Task item.
Transcribe exactly, please, the line bearing "You are a computer-use agent." and all later lines through the end of the records, with the pictures left out.

======== Data for this exercise ========

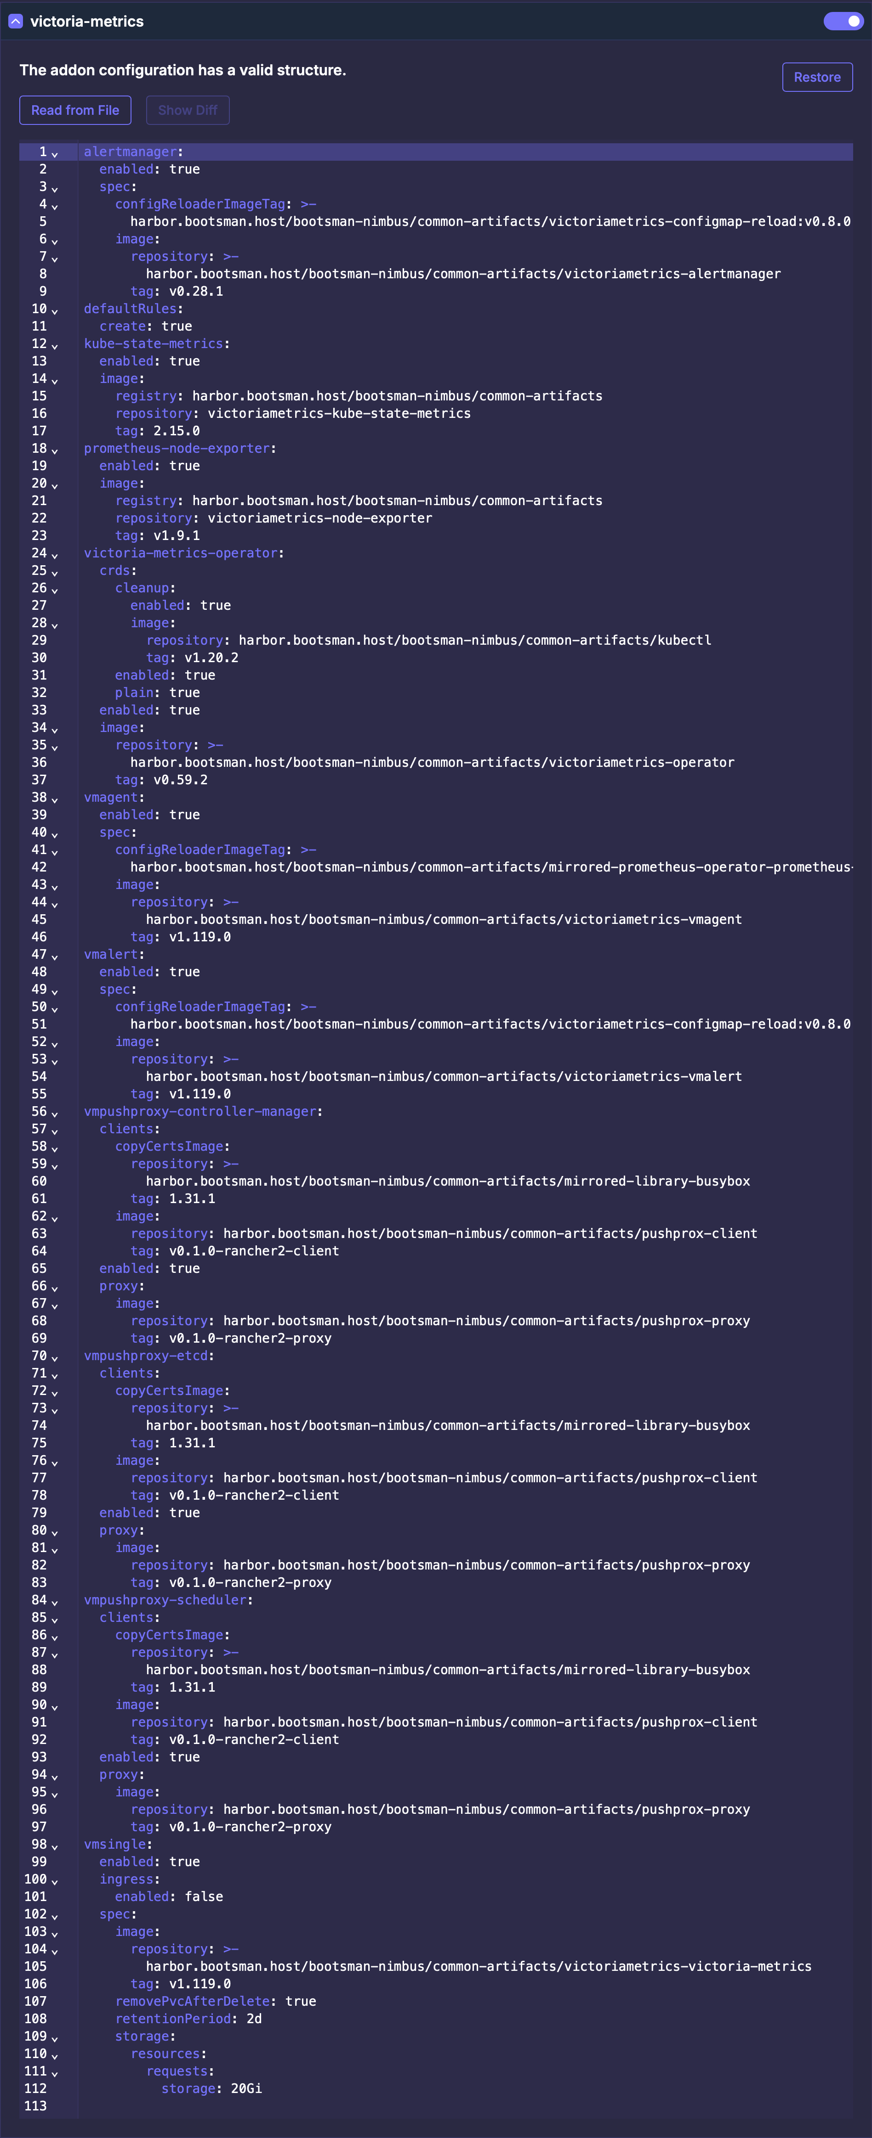Collapse vmpushproxy-scheduler section at line 84
872x2138 pixels.
coord(55,1601)
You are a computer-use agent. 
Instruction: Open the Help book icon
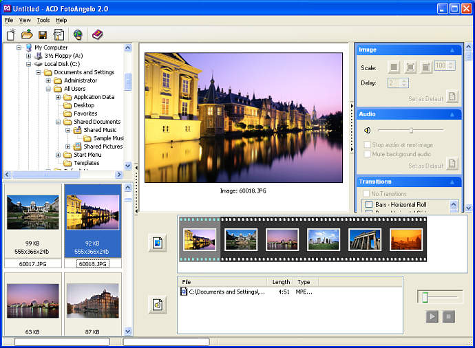(97, 34)
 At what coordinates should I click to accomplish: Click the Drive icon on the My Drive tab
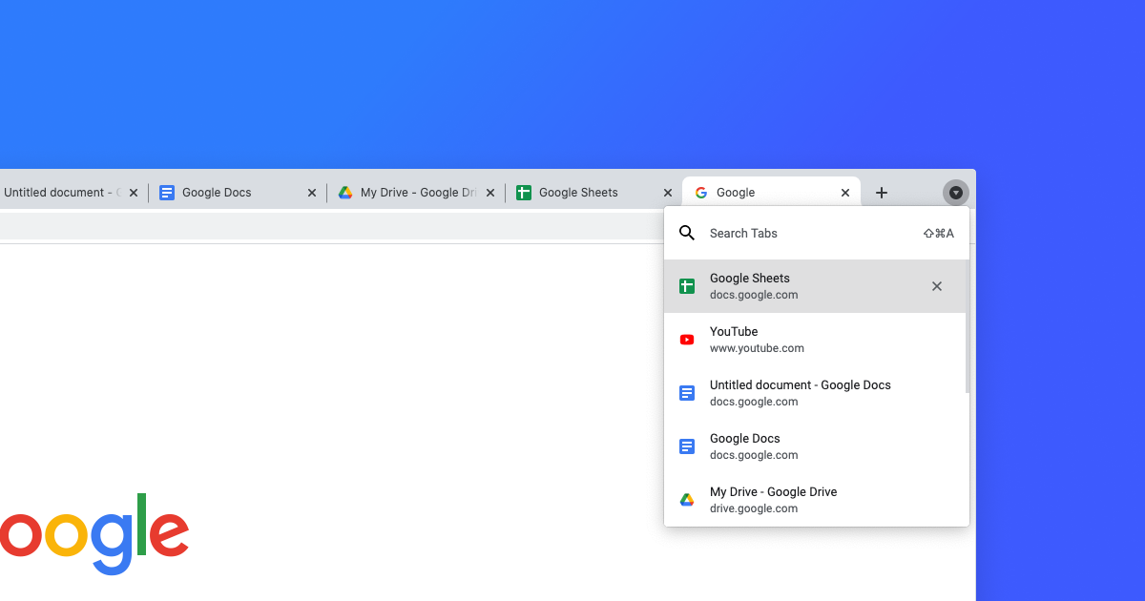pos(345,192)
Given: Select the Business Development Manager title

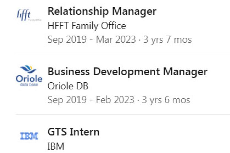Looking at the screenshot, I should coord(128,72).
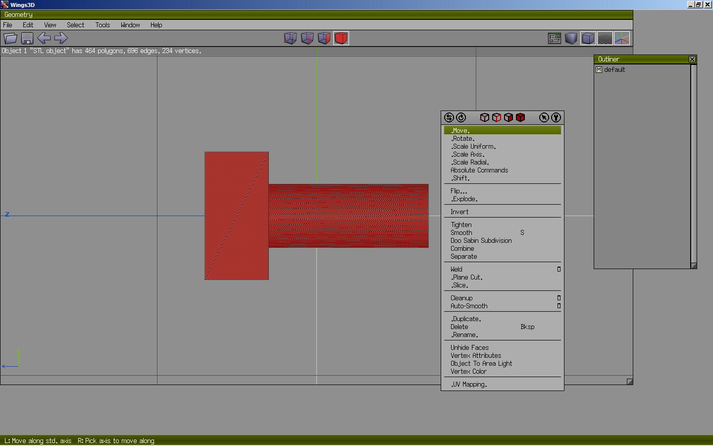Switch to Vertex selection mode in toolbar
Screen dimensions: 713x446
pyautogui.click(x=291, y=38)
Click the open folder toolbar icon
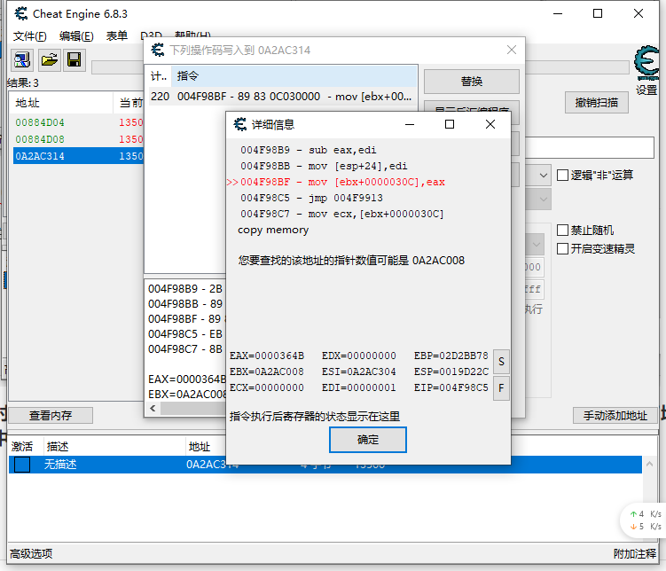 pos(49,60)
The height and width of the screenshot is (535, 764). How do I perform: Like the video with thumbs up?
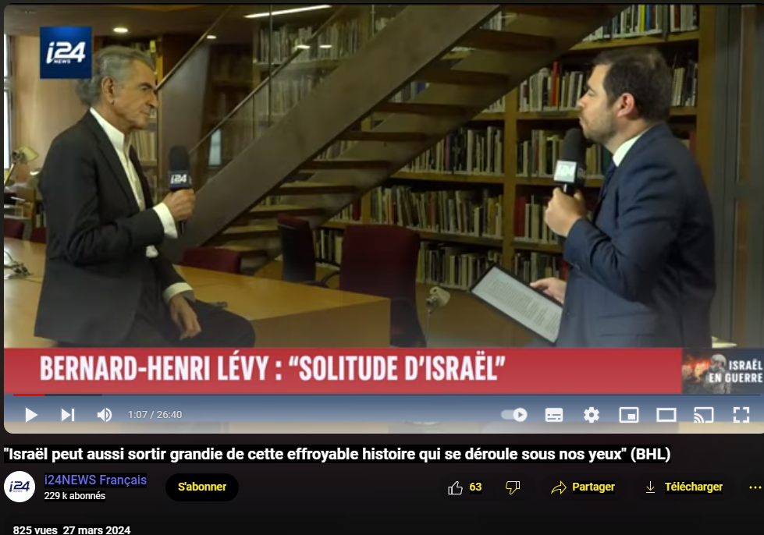[x=464, y=487]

========

Response area.
You are a computer-use agent. 
Instruction: Open the Help book icon
(97, 34)
 At what coordinates should I click to accomplish: Click the Drive icon on the My Drive tab
pos(345,192)
Given: Select the Business Development Manager title

Looking at the screenshot, I should coord(128,72).
Switch to Vertex selection mode in toolbar
Screen dimensions: 713x446
pyautogui.click(x=291, y=38)
Click the open folder toolbar icon
 pos(49,60)
The height and width of the screenshot is (535, 764). How do I perform: Like the video with thumbs up?
[x=464, y=487]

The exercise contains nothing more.